PROBLEM TO WORK ON -> Since each line must match the original, copy out the records with no differences at all.

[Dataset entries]
====
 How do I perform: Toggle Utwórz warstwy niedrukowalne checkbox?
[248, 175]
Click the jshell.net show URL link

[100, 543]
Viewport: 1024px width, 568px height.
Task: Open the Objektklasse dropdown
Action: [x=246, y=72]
====
WRITTEN SOLUTION ->
 How do I perform: Toggle Utwórz warstwy niedrukowalne checkbox?
[248, 175]
Click the jshell.net show URL link

[100, 543]
Viewport: 1024px width, 568px height.
Task: Open the Objektklasse dropdown
Action: [x=246, y=72]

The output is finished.